┌─ Records provided

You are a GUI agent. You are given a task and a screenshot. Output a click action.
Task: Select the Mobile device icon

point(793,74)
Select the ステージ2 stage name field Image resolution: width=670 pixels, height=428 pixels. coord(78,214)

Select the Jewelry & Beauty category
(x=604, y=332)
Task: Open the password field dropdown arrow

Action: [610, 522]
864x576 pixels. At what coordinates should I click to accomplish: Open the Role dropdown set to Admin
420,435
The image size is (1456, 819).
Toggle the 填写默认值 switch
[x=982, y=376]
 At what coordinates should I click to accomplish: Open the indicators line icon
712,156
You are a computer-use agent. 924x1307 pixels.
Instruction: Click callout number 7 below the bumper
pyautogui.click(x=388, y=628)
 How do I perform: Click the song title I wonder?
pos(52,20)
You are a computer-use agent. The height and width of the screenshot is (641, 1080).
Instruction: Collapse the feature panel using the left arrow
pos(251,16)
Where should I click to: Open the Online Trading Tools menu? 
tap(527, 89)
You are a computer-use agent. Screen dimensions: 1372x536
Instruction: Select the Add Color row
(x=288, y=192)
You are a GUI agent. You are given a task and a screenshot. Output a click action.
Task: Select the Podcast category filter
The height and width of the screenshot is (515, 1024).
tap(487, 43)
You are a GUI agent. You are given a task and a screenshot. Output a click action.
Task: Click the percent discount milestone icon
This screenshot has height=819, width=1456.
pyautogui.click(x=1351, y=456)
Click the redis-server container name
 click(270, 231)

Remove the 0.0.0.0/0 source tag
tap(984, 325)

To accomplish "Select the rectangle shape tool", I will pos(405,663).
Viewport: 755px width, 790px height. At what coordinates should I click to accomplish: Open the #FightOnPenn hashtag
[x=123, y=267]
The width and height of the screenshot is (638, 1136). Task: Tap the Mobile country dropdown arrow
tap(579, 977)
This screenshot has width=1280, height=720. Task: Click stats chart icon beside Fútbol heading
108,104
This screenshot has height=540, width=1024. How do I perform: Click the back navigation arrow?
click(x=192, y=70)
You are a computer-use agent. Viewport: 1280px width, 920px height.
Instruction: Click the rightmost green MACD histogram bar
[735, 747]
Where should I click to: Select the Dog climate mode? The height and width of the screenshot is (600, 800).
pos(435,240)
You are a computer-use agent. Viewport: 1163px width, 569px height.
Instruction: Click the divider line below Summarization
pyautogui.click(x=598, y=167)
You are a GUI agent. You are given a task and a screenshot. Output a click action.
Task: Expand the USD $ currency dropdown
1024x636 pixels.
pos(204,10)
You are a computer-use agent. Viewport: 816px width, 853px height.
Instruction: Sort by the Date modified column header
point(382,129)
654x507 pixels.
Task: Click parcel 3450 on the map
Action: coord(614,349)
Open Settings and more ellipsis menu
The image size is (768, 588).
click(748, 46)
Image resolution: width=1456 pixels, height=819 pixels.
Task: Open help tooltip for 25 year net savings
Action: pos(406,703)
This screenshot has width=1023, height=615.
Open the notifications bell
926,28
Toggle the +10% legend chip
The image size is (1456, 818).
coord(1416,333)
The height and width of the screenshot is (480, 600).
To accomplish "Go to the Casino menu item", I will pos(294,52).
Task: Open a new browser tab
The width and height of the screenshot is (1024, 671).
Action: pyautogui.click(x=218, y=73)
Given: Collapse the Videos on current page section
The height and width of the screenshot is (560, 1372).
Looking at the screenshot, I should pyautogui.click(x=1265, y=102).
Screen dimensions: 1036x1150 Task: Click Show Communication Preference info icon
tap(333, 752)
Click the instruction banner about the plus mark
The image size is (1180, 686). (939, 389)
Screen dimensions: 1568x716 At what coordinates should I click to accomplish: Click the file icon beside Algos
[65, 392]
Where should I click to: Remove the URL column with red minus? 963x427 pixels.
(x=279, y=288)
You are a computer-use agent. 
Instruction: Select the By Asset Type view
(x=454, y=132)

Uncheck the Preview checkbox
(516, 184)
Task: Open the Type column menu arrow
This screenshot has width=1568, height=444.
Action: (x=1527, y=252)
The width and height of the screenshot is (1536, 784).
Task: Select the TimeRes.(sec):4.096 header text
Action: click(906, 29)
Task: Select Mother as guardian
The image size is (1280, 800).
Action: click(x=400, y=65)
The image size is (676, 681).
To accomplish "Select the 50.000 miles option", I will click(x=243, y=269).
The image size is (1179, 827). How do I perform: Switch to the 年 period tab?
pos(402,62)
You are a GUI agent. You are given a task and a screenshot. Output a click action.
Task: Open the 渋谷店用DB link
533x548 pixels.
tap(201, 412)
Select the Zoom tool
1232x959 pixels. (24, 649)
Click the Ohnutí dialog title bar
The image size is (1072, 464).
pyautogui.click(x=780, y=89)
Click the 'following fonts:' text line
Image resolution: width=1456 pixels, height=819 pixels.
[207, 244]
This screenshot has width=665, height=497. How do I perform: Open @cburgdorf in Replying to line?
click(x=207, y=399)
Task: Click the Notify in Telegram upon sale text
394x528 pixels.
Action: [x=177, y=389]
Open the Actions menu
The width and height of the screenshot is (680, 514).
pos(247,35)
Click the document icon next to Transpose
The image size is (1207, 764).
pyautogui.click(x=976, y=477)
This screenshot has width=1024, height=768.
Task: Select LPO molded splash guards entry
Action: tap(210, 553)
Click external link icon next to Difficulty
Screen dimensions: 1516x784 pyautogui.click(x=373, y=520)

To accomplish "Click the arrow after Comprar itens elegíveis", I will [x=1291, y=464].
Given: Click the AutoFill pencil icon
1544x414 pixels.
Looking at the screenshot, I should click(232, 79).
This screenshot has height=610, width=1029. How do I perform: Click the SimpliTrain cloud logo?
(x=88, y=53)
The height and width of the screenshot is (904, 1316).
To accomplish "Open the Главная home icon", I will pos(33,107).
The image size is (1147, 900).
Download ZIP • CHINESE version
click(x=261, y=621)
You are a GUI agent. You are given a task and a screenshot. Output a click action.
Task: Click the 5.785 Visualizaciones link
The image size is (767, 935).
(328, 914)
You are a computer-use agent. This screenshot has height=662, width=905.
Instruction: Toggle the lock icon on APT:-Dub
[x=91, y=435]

└─

Every line in the data that holds the string "will" should be returned.

--- Reply to the task ---
To accomplish "Select the rectangle shape tool", I will pos(405,663).
To accomplish "Go to the Casino menu item", I will pos(294,52).
To accomplish "Select the 50.000 miles option", I will click(x=243, y=269).
To accomplish "Click the arrow after Comprar itens elegíveis", I will [x=1291, y=464].
To accomplish "Open the Главная home icon", I will pos(33,107).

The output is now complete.